The repo provides reference architecture to deploy Apache Ranger on Amazon EMR. Apache Ranger is a framework to enable, monitor, and manage comprehensive data security across the Hadoop platform. Features include centralized security administration, fine-grained authorization across many Hadoop components (eg - Hadoop, Hive, HBase, Storm, Knox, Solr, Kafka, and YARN) and central auditing. It uses agents to sync policies and users, and plugins that run within the same process as the Hadoop component, like NameNode and HiveServer2.
The repo contains code tied to following AWS Big data blogs:
- Introducing Amazon EMR integration with Apache Ranger
- Authorize SparkSQL data manipulation on Amazon EMR using Apache Ranger.
- Enable federated governance using Trino and Apache Ranger on Amazon EMR (New!)
- Implementing Authorization and Auditing using Apache Ranger on Amazon EMR
- [Coming soon] Implement Fine Grained Access Control in Amazon SageMaker Studio and Amazon EMR using Apache Ranger and Microsoft AD - will show how users can control access to AWS S3 and Catalog tables centrally using Apache Ranger, Sagemaker and EMR
NOTE: the code has gone through unit and functional test against a few recent versions of Amazon EMR. It is likely that it may not work with all EMR versions.

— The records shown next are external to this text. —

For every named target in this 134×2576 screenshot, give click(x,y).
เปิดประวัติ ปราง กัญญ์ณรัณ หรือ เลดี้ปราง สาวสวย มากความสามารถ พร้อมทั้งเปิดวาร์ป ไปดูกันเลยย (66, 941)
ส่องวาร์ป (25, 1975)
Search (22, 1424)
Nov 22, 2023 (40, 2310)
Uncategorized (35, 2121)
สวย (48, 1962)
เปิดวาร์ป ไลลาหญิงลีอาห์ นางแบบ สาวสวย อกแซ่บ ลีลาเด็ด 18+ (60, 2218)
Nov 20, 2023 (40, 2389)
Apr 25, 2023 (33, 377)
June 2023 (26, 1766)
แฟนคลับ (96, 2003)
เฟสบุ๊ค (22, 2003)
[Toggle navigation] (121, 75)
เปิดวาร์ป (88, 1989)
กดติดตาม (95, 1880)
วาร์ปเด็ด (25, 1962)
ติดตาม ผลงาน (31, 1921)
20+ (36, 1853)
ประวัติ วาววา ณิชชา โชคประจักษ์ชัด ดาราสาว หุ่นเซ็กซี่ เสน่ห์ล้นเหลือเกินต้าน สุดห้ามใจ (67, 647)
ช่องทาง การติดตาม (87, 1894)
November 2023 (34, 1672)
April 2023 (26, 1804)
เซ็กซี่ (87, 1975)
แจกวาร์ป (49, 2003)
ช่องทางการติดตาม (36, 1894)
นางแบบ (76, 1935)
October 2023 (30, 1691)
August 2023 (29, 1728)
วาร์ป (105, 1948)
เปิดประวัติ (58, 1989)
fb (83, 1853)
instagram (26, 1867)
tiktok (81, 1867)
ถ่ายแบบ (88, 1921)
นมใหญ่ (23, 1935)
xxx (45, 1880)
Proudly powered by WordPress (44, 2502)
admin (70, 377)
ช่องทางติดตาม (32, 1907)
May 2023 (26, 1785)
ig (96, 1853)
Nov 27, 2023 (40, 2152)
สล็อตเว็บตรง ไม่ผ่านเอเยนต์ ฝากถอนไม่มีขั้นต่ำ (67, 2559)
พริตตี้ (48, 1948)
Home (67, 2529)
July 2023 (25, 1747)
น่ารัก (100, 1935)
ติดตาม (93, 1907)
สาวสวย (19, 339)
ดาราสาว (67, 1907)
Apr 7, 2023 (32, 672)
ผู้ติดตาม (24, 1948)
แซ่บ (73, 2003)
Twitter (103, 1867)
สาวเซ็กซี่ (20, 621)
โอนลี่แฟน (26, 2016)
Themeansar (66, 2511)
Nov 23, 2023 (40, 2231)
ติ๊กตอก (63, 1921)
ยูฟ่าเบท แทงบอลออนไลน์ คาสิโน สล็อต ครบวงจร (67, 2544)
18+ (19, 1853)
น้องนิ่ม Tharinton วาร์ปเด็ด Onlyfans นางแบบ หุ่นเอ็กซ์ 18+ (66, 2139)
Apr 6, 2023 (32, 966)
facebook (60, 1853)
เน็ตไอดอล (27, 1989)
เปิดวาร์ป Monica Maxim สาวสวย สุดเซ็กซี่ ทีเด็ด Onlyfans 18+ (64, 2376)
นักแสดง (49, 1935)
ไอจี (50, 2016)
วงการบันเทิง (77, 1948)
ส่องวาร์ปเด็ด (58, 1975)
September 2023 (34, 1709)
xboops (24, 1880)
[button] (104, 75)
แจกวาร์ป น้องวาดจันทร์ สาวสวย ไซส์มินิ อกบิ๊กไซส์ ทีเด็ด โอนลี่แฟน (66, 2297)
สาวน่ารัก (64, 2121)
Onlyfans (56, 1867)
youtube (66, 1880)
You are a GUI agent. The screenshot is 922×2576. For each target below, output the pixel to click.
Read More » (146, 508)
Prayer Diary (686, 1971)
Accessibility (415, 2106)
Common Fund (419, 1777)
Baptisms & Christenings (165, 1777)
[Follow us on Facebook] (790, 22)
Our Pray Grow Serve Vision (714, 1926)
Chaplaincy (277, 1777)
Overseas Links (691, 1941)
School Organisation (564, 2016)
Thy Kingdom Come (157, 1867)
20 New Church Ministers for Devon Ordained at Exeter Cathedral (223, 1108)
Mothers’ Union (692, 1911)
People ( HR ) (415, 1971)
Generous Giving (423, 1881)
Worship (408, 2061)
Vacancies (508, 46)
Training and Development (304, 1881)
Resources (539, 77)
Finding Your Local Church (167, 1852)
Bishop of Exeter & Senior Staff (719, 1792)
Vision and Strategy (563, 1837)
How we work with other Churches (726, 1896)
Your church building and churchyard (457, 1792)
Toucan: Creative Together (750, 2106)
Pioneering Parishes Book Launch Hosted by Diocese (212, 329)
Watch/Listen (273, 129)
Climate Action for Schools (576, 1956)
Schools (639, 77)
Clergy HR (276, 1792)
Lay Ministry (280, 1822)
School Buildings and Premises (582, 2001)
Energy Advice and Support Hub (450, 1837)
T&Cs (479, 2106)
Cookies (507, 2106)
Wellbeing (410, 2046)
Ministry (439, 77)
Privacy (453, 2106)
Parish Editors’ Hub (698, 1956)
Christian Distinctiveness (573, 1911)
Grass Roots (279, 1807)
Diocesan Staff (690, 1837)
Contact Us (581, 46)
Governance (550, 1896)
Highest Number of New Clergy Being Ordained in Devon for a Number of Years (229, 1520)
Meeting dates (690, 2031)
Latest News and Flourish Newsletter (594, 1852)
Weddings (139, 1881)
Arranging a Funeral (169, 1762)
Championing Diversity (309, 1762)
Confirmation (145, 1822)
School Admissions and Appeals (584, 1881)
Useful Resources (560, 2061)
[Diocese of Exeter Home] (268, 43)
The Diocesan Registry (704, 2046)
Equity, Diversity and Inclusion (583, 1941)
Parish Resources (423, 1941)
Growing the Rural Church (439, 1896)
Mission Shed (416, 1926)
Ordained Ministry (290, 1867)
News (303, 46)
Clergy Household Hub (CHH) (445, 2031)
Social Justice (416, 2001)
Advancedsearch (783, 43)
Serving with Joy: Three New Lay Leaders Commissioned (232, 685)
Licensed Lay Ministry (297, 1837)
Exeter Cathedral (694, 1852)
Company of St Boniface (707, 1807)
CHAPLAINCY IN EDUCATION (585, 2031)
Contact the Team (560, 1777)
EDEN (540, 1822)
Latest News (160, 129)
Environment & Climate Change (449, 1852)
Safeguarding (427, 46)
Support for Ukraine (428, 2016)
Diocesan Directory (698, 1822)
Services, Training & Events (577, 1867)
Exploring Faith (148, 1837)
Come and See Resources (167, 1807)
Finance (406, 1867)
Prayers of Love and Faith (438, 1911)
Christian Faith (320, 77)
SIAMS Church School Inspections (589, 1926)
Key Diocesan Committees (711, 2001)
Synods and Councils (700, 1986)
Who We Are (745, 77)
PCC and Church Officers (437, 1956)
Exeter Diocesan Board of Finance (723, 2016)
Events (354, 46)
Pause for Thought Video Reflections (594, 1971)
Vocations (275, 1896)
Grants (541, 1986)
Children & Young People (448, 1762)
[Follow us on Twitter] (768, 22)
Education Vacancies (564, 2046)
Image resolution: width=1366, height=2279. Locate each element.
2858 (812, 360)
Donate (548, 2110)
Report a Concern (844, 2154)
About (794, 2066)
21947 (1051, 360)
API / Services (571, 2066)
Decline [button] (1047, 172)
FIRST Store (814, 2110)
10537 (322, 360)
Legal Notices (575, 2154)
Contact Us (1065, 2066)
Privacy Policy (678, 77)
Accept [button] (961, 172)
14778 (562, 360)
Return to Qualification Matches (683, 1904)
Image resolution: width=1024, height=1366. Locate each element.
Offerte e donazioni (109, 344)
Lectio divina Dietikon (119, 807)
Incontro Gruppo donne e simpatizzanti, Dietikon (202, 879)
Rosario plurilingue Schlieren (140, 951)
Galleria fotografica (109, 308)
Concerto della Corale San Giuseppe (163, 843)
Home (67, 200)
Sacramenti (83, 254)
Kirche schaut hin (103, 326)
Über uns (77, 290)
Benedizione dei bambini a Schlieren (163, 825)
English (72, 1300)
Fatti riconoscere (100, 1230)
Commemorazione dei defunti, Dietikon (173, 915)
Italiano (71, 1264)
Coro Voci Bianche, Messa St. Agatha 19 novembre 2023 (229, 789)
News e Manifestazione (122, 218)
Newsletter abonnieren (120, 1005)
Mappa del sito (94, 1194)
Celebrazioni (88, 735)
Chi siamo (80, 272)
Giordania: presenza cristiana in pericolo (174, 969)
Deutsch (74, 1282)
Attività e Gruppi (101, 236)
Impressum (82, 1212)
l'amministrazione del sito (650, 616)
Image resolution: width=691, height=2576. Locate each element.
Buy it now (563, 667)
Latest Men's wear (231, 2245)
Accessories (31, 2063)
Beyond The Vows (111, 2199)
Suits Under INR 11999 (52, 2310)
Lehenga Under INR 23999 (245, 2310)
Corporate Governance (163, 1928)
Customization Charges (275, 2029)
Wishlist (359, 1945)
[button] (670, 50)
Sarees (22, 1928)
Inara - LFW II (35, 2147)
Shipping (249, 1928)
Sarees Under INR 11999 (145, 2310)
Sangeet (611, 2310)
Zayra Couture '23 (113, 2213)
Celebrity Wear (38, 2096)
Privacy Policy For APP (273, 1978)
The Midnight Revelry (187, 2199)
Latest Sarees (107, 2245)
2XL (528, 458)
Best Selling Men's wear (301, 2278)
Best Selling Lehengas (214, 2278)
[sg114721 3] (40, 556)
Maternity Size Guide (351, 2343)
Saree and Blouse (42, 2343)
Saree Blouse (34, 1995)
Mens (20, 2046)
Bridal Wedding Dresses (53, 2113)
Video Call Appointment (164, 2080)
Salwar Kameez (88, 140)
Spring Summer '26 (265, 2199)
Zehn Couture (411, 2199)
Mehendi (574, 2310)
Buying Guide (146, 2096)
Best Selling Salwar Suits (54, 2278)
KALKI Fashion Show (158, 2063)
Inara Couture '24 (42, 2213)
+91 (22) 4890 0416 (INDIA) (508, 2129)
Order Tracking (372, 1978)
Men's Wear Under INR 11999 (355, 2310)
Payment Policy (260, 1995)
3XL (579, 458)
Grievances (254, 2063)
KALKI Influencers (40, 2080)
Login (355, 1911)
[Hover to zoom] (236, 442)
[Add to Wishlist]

Code/plugin marked as beta has not been suitable for production use.
Please submit Pull Request or to create an Issue
Module | Description | Architecture | Details |
---|---|---|---|
V2 | Open Source Ranger Plugins with Kerberos enabled cluster and AD | Deploy a Kerberos enabled EMR cluster using Windows AD, Hive and HDFS plugins and optional Presto and HBase Plugin | |
V3 | EMR Native plugins for Spark/S3 with Kerberos enabled cluster and AD | Deploy a Kerberos enabled EMR cluster with the Amazon EMR native integration of Apache Ranger - Supports Hive, Spark and Amazon S3 |
Module | Tag | Region | Region Code | Cloudformation stack | Apache Ranger Version | EMR Version | Supported Plugins |
---|---|---|---|---|---|---|---|
V2 | 2.0 | US East (Virginia) | us-east-1 | Step1 - Setup VPC/AD server - Step 2 - Setup the Ranger Server/RDS Instance/EMR Cluster - |
Apache Ranger 2.1 | emr-5.30.1, emr-6.1.0, emr-6.2.0 | Hive 2.x, Hadoop 2.x, PrestoSQL 338/343, PrestoDB 0.227/0.232 (Presto plugin needs Ranger 2.0) |
V3 EMR Ranger GA Launch | 3.0 | US East (Virginia) | us-east-1 | Step1 - Use this script to Upload SSL key and certs to AWS Secrets Manager Script Step2 - Setup VPC/AD server Step 3 - Setup the Ranger Server/RDS Instance/EMR Cluster |
Apache Ranger 2.4 | emr-5.32.0, emr-6.3.0, emr-6.4.0, emr-6.7.0, emr-6.8.0, emr-6.9.0, emr-6.10.0 | Hive 2.x, Hadoop 2.x, Spark 2.x, Hive 3.x, Hadoop 3.x, Spark 3.x, Trino |
WARNING: The current V1 setup does not enable strong cluster level Auth (Kerberos) for EMR. Only LDAP enabled Hue UI. V2 will support Kerberos - refer to the roadmap for details.
Please open Git Issues if you would like to see updates/other plugin integrations.
- Amazon EMR: https://aws.amazon.com/emr/
- EMRFS: https://docs.aws.amazon.com/emr/latest/ManagementGuide/emr-fs.html
- Amazon EMR + Kerberos: https://docs.aws.amazon.com/emr/latest/ManagementGuide/emr-kerberos.html
- Apache Ranger: https://ranger.apache.org/
- Apache Ranger + Amazon EMR Blog: https://aws.amazon.com/blogs/big-data/implementing-authorization-and-auditing-using-apache-ranger-on-amazon-emr/
- Apache Ranger Presto Plugin:
- Code for PrestoDB plugin - Link
- https://cwiki.apache.org/confluence/display/RANGER/Presto+Plugin
If you encounter a bug, please create a new issue with as much detail as possible and steps for reproducing the bug. See the Contributing Guidelines for more details.
This sample code is made available under a modified MIT license. See the LICENSE file.